Referência no estudo do Sistema Solar, Othon Winter elogia estudo liderado por brasileiro residente no Japão que aponta anomalias em órbitas como possível sinal da presença de um corpo maior do que a Terra na região do Cinturão de Kuiper. Porém, mais estudos são necessários, e classificação de objeto espacial como planeta depende de cumprir certos pré-requisitos.

Haverá um planeta ainda desconhecido vagando pelo Sistema Solar? É o que sugere uma pesquisa conduzida por astrônomos de universidades japonesas que ganhou grande repercussão, publicada no mês de setembro na revista científica The Astronomical Journal. Os estudiosos sugerem que um astro de expressivas dimensões pode existir em uma área situada depois da órbita de Netuno, chamada Cinturão de Kuiper.

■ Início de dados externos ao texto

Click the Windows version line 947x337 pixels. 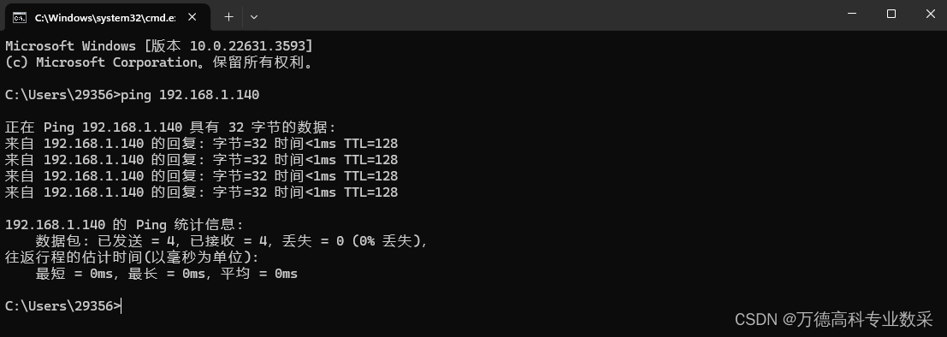(159, 46)
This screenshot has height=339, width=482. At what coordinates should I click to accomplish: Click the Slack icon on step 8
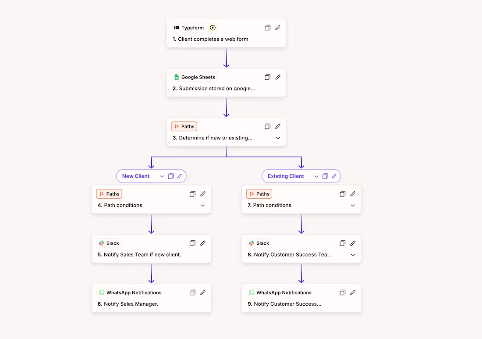click(x=252, y=243)
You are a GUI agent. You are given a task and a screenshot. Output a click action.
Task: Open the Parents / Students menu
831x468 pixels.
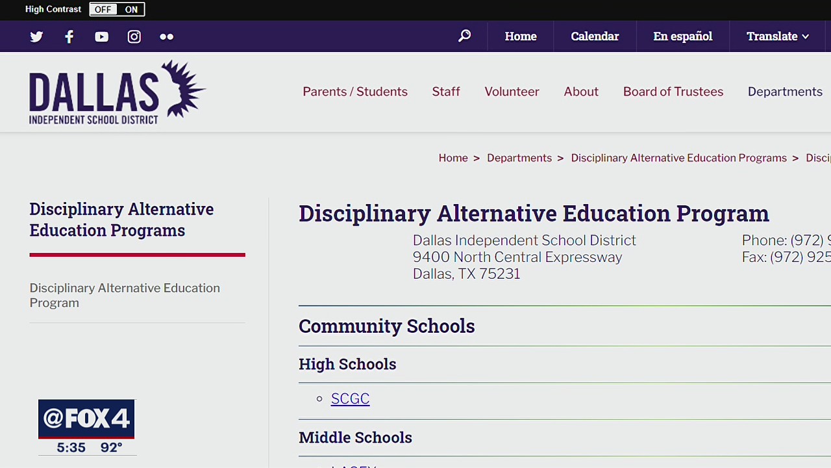point(355,92)
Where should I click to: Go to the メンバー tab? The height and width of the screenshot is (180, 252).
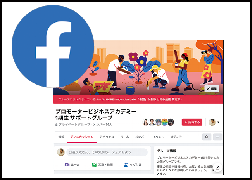[141, 137]
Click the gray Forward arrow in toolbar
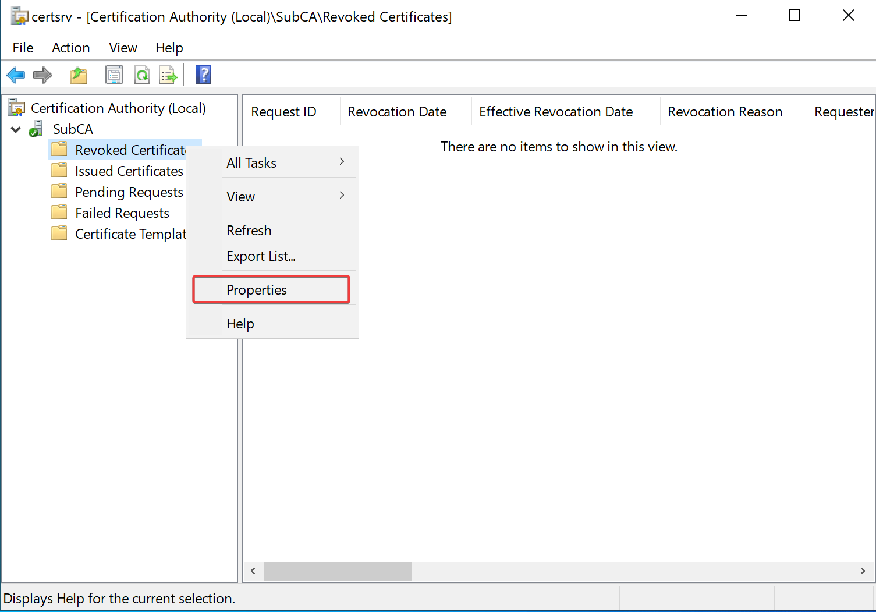The width and height of the screenshot is (876, 612). tap(42, 75)
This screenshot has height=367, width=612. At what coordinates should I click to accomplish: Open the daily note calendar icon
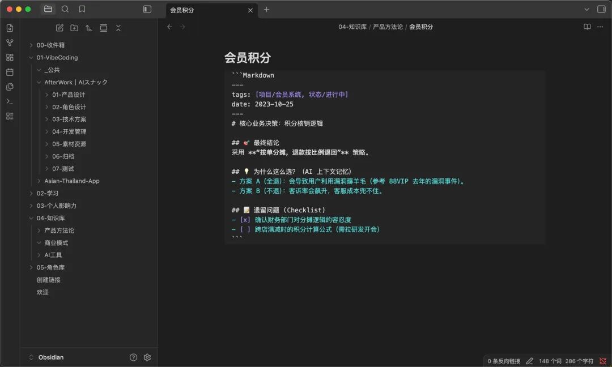pos(10,72)
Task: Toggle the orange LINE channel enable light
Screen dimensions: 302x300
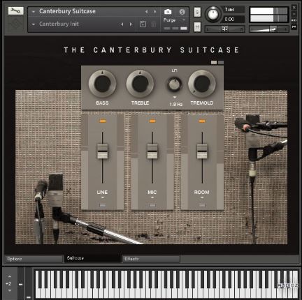Action: point(103,121)
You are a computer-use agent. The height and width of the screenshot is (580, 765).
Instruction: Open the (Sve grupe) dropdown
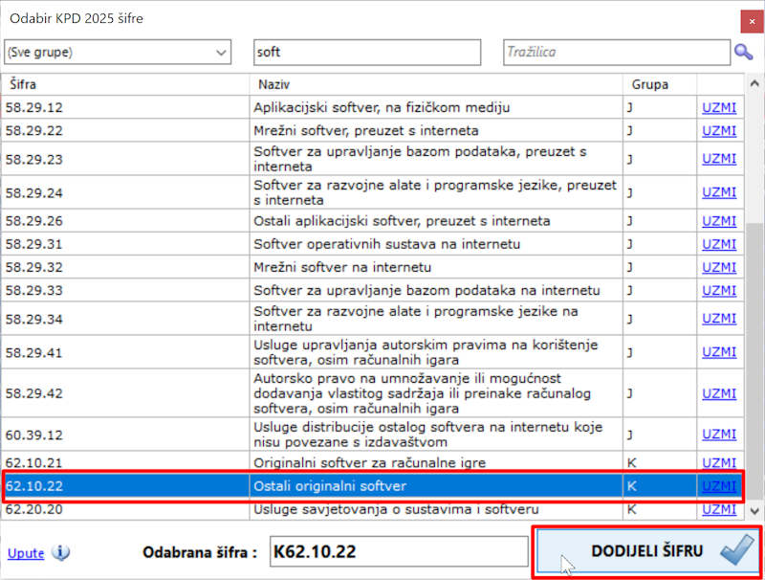[118, 52]
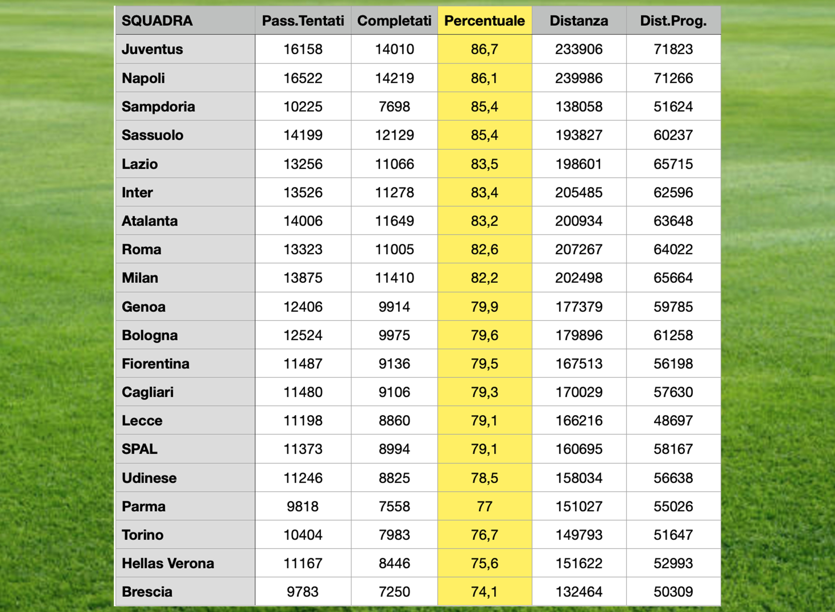Click the SQUADRA column header
835x612 pixels.
[x=185, y=20]
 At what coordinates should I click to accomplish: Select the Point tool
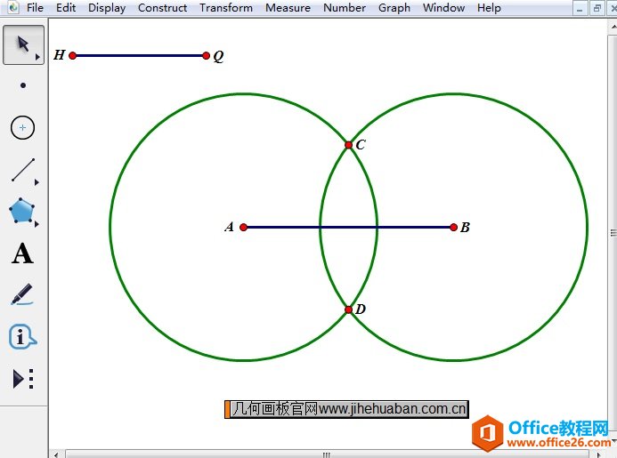(22, 86)
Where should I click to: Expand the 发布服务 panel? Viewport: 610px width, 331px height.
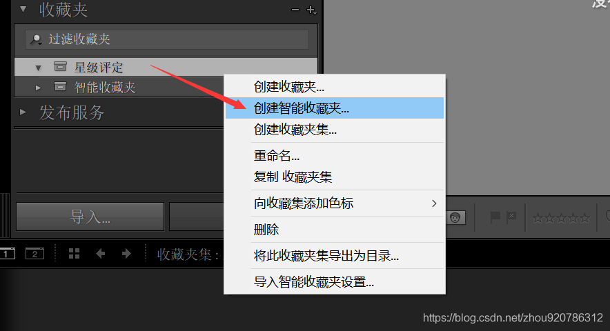click(23, 112)
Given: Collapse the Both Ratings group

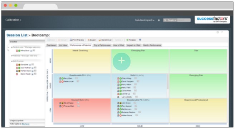Looking at the screenshot, I should (x=12, y=61).
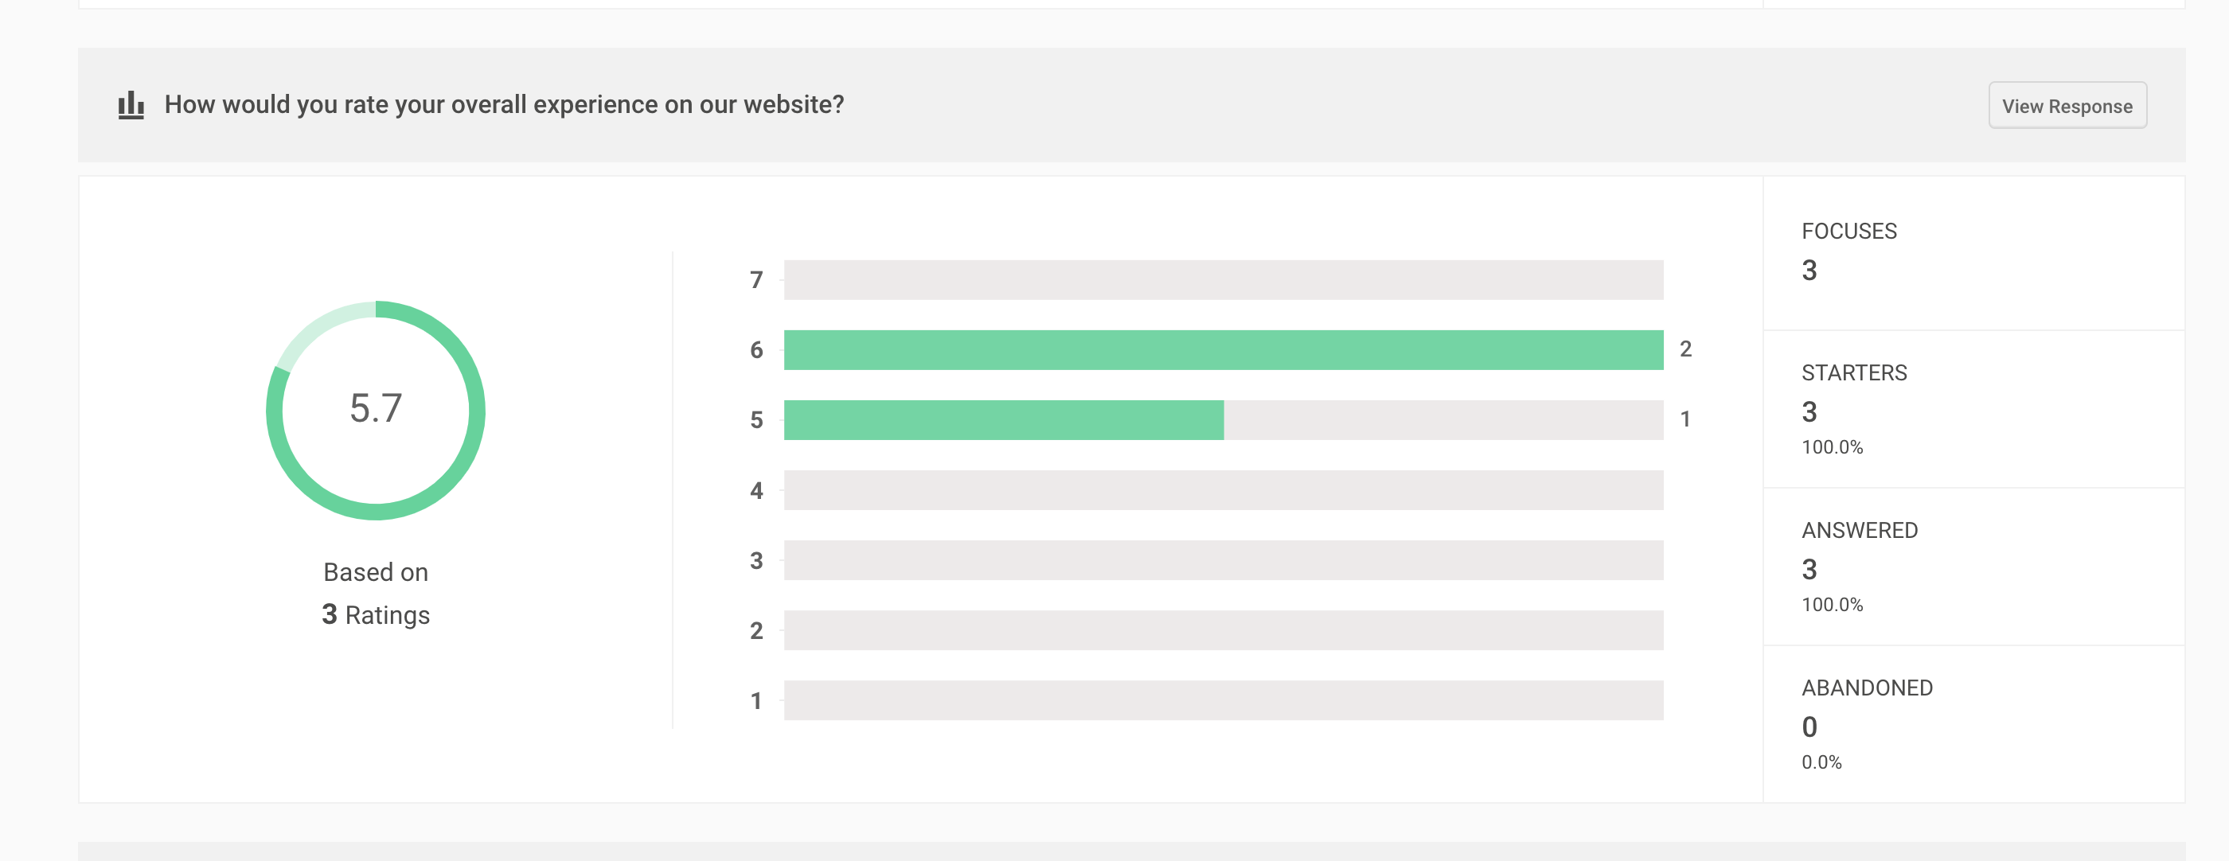Click the 100.0% value under STARTERS

(x=1832, y=447)
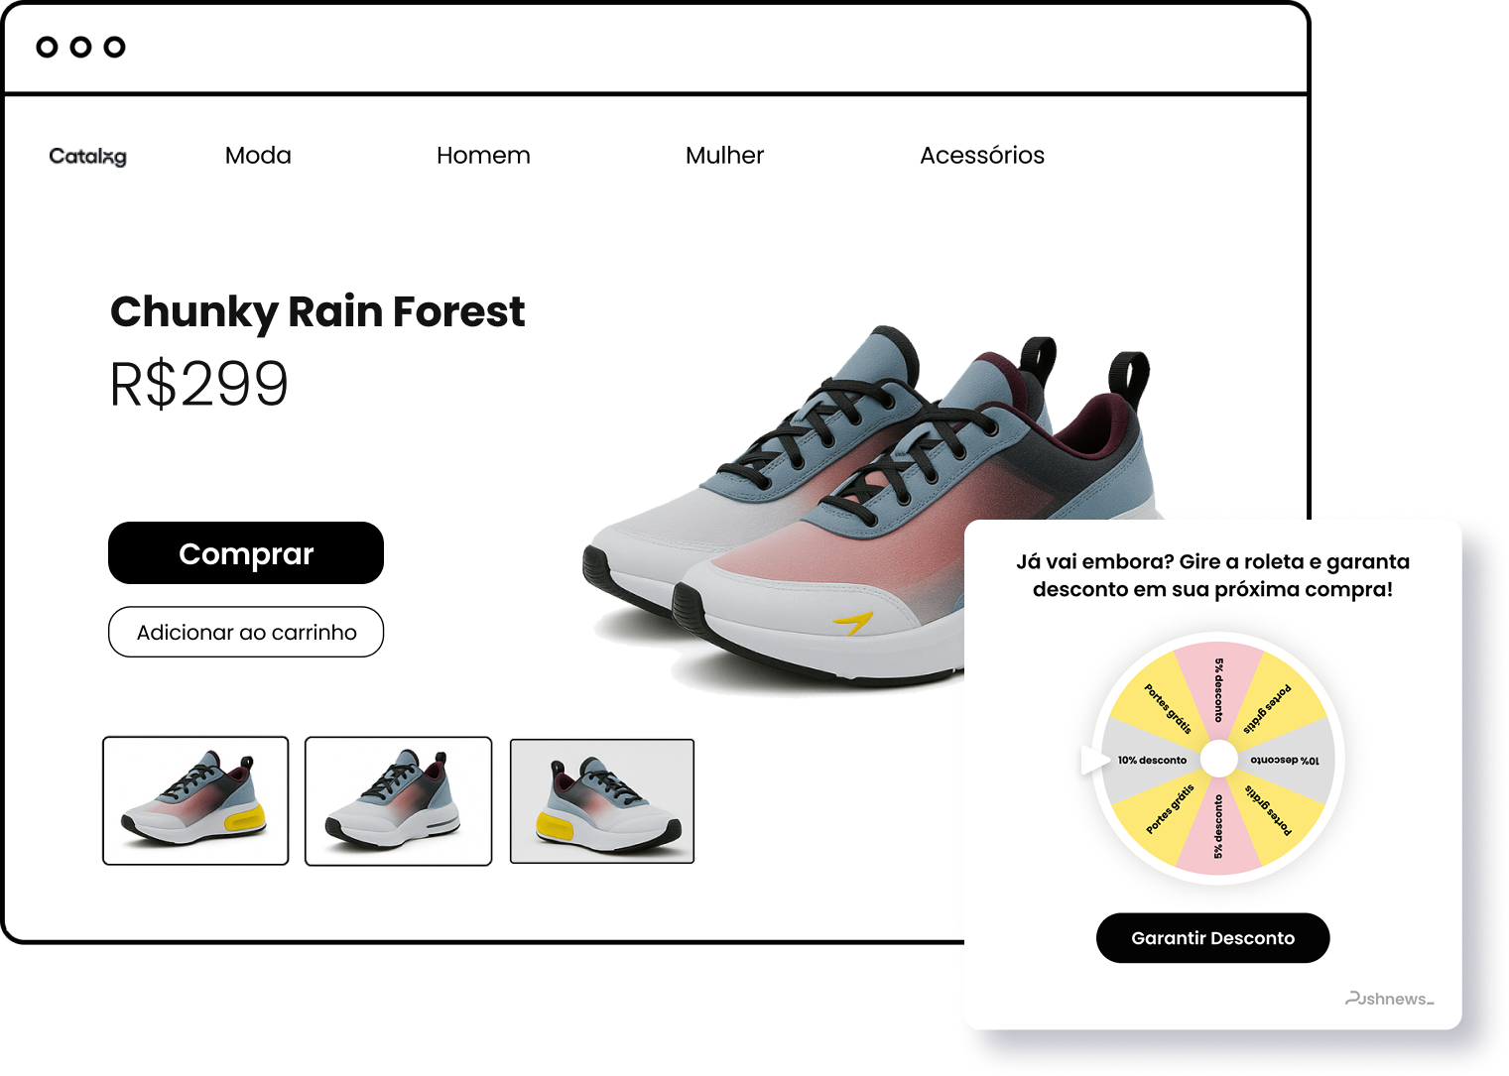This screenshot has height=1076, width=1509.
Task: Click the Comprar button
Action: tap(246, 553)
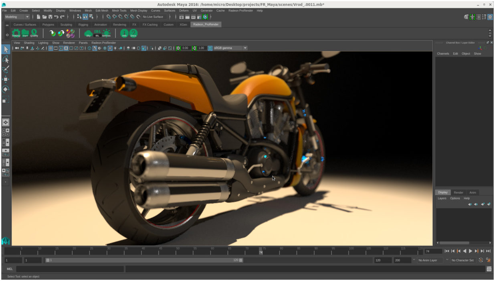Click the IBL lighting shelf icon

coord(97,33)
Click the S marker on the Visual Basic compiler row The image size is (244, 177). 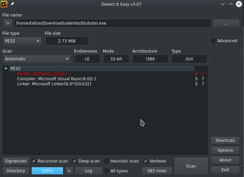[196, 79]
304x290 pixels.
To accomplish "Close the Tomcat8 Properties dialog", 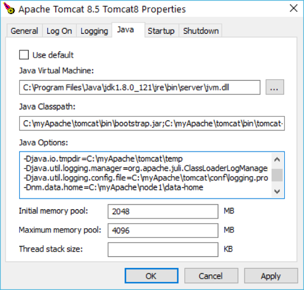I will click(x=293, y=9).
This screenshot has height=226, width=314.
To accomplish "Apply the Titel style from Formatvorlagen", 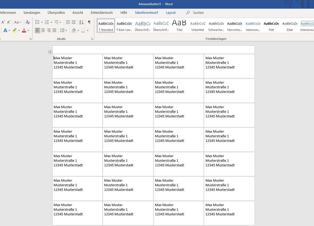I will coord(179,26).
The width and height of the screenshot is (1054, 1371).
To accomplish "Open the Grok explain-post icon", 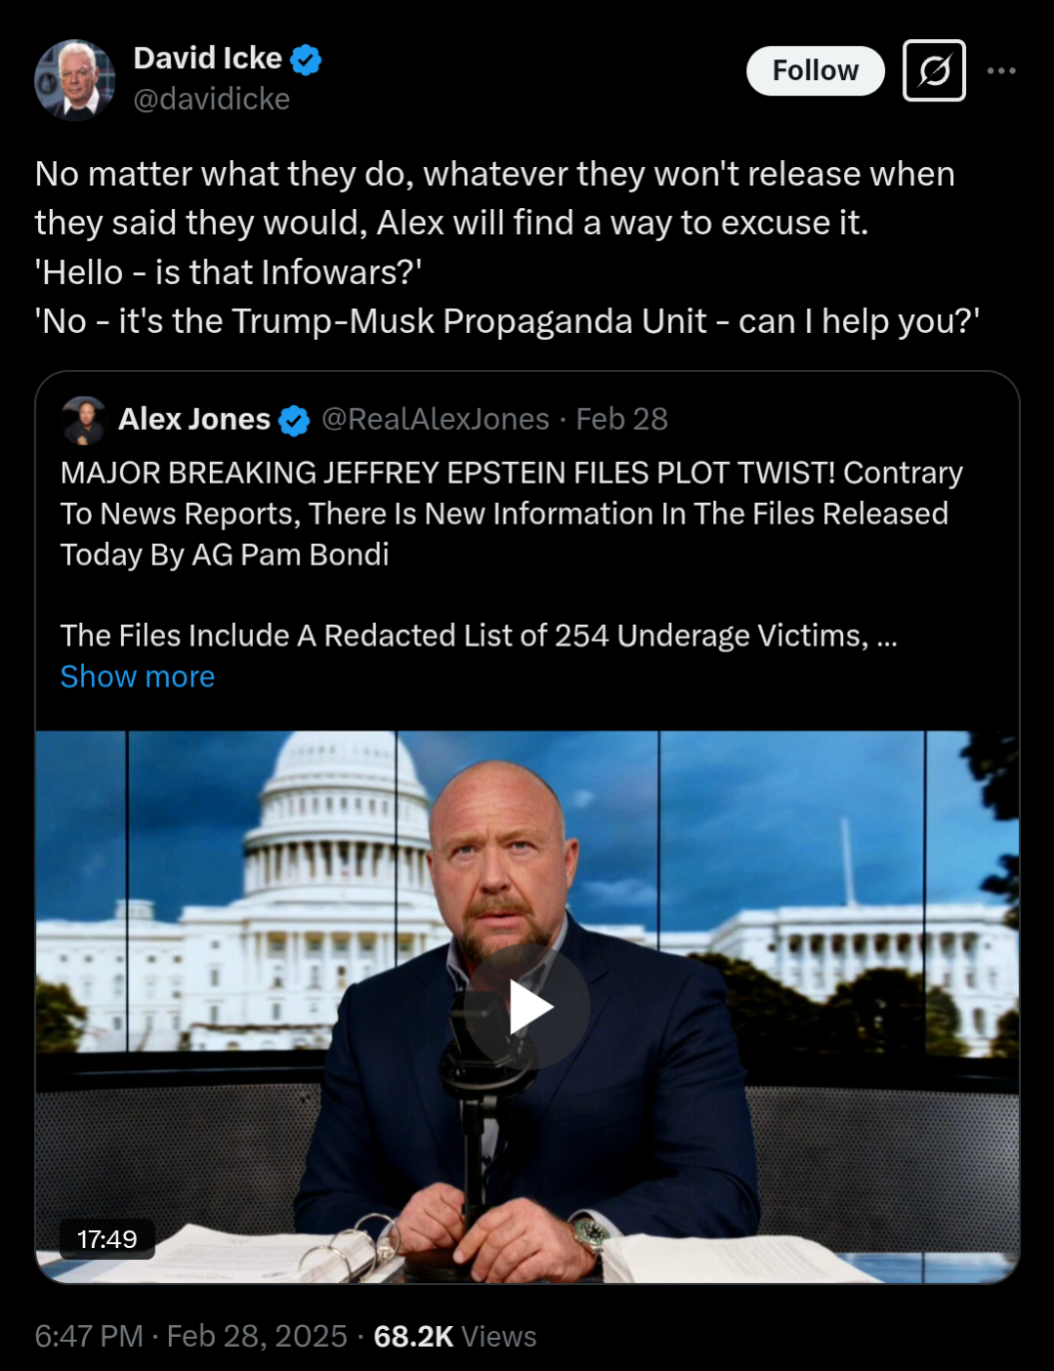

Os pesquisadores buscaram por perturbações nas órbitas de objetos situados na região do Cinturão de Kuiper que possam indicar a influência gravitacional de algum corpo de maiores dimensões. Os cálculos dos astrônomos sugerem a possibilidade da existência de um objeto com tamanho entre 1,5 e três vezes o da Terra, e seguindo uma órbita com inclinação de 30 graus em relação ao plano do Sistema Solar.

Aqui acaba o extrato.